* **About this exercise**: Below are several entries. Transcribe exactly those lines that fall from the one with "Where should I click to: Open 03." through the one with "Task: Select the Quick Layout option", end lines included.
--- Material provided Enclosed Below ---
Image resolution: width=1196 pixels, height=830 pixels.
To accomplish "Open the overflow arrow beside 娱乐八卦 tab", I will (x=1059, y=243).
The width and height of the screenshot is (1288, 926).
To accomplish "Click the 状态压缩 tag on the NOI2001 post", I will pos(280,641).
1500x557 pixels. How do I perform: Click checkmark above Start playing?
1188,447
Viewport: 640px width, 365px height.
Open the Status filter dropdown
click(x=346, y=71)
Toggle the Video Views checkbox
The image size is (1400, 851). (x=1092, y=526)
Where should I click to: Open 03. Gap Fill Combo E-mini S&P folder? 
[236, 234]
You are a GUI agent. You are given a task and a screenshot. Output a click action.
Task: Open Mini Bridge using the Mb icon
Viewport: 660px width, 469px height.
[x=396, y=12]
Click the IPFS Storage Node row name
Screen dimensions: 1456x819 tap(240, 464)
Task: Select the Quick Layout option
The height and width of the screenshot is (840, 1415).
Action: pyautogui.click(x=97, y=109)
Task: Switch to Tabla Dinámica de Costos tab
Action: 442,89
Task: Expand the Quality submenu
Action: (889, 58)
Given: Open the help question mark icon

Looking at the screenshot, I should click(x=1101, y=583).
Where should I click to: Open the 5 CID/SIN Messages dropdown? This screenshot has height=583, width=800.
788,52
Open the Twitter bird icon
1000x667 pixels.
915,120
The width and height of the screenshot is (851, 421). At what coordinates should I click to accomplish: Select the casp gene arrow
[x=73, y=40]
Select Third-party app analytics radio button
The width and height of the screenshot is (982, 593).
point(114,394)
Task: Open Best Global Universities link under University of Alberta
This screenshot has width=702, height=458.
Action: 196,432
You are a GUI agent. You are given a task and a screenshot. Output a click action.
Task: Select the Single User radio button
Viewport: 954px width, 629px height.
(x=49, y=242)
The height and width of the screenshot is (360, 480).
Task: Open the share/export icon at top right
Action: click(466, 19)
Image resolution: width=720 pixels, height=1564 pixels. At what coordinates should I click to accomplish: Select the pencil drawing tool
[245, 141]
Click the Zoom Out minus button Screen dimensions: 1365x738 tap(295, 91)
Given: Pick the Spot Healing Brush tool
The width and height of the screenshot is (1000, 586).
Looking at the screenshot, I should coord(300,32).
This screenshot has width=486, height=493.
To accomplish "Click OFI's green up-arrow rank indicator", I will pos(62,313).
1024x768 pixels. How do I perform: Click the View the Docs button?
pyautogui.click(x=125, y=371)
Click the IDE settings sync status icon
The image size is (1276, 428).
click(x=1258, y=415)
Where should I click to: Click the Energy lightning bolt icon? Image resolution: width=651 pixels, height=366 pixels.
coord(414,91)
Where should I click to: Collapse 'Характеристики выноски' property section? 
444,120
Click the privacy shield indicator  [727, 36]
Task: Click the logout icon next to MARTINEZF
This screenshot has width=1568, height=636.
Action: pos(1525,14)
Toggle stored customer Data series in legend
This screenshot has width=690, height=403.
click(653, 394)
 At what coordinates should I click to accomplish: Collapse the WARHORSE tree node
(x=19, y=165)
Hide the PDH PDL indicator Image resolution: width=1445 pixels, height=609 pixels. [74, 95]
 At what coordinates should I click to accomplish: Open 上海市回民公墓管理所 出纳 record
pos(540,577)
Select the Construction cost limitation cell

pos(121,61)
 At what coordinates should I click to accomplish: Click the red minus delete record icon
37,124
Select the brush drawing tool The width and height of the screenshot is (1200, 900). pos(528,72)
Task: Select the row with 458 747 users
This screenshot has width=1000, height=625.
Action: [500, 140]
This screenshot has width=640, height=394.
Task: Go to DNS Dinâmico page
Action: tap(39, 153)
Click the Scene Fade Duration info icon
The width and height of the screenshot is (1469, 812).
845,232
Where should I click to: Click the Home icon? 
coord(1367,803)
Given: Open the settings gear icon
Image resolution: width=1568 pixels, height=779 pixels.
--- End of Enclosed Material provided ---
* **Answer section**:
Where should I click to: Open 03. Gap Fill Combo E-mini S&P folder? 
[236, 234]
You are a GUI agent. You are given a task and a screenshot. Output a click action.
Task: Open Mini Bridge using the Mb icon
Viewport: 660px width, 469px height.
[x=396, y=12]
Click the IPFS Storage Node row name
Screen dimensions: 1456x819 tap(240, 464)
Task: Select the Quick Layout option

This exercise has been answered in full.